The derivation of Bayes theorem follows naturally from the definition of conditional probability:
P(H|E) = P(H & E) / P(E)
Using some simple algebra (moving terms from one side to the other), this equation can be rewritten as:
P(H & E) = P(E | H) * P(E)
The same right-hand value can also be computed using E as the conditioning variable in the right-hand part of the equation:
P(H & E) = P(H | E) * P(E)
Given this equivalence, you can write:
P(H|E) * P(E) = P(E|H) * P(H)
We can now substitute P(E|H) * P(H) for P(H & E) and arrive at Bayes theorem:
P(H|E) = P(E|H) * P(H) / P(E)
Notice that this formula for computing a conditional probability is similar to the original formula with the exception that the joint probability P(H & E) that used to appear in the numerator has been replaced with an equivalent expression P(E|H) * P(H).
We can simplify this equation further by pointing out that P(E), the probability of the evidence, is just a mathematical convenience that ensures that when we compute all our conditional probabilities P(H|E), they collectively sum to 1. Conceptually, we can eliminate it from our equation by making the weaker claim that P(H|E) is proporational to P(E|H) * P(H):
P(H|E) ~ P(E|H) * P(H)
What this simplified equation is saying is that the probability of an hypothesis (e.g., startup success) given the evidence (e.g., tests diagnostic of startup success) is proportional to the likelihood of the evidence P(E|H) times the prior probability of the hypothesis P(H). When making decisions, we don't necessarily need to know the probability of success exactly, just that the success probability is quite a bit bigger than the failure probability. This is why this simpler version of Bayes theorem is still useful even though it only expresses a proportional relationship and not a full identity.
In order to update our prior probability of first-time startup success from .12 (or 12%) given the evidence of some diagnostic tests, we need to multiply our prior assessment of first time startup success P(H) by a factor called the likelihood P(E|H). The likelihood term is obviously doing alot of the heavy lifting in terms of updating our prior beliefs.

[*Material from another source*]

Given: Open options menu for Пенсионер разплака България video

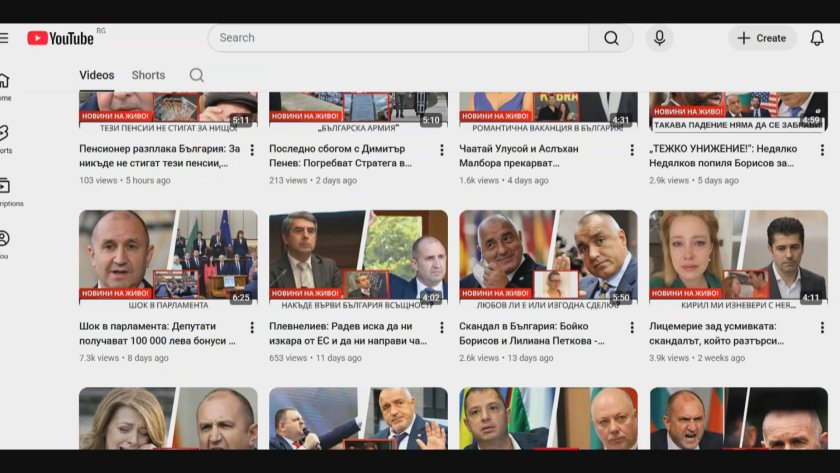Looking at the screenshot, I should (x=252, y=150).
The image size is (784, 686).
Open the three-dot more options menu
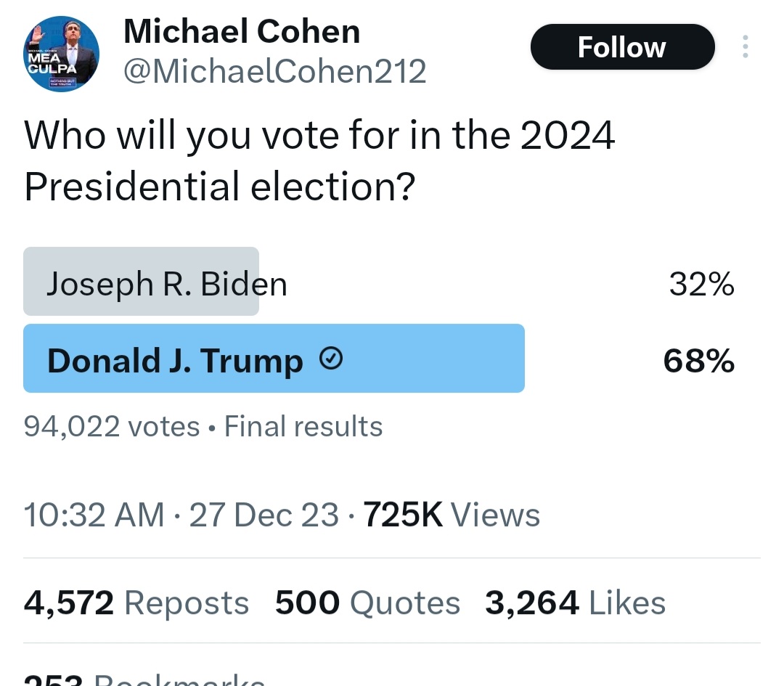point(745,47)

In my next blog, I will discuss how likelihoods can be computed from a data table using the conditional probability equation P(E|H) = P(E & H)/P(H) and other techniques. Some statisticians argue that likelihoods are good enough for decision making, that you don't have to incorporate prior probabilities P(H) into calculations to figure out the most probable outcome. These statisticians are afraid of introducing a subjective element (e.g., your prior assessment P(H) of the relative probability of different outcomes) into decision making. Bayesians argue that this subjective element makes the probability calculations more intelligent and contextually sensitive. An angel investor with lots of business experience should have at their disposal a mathematical tool that allows them to use their experience in making startup investment decisions. Bayesian inference techniques offer the promise of being that tool.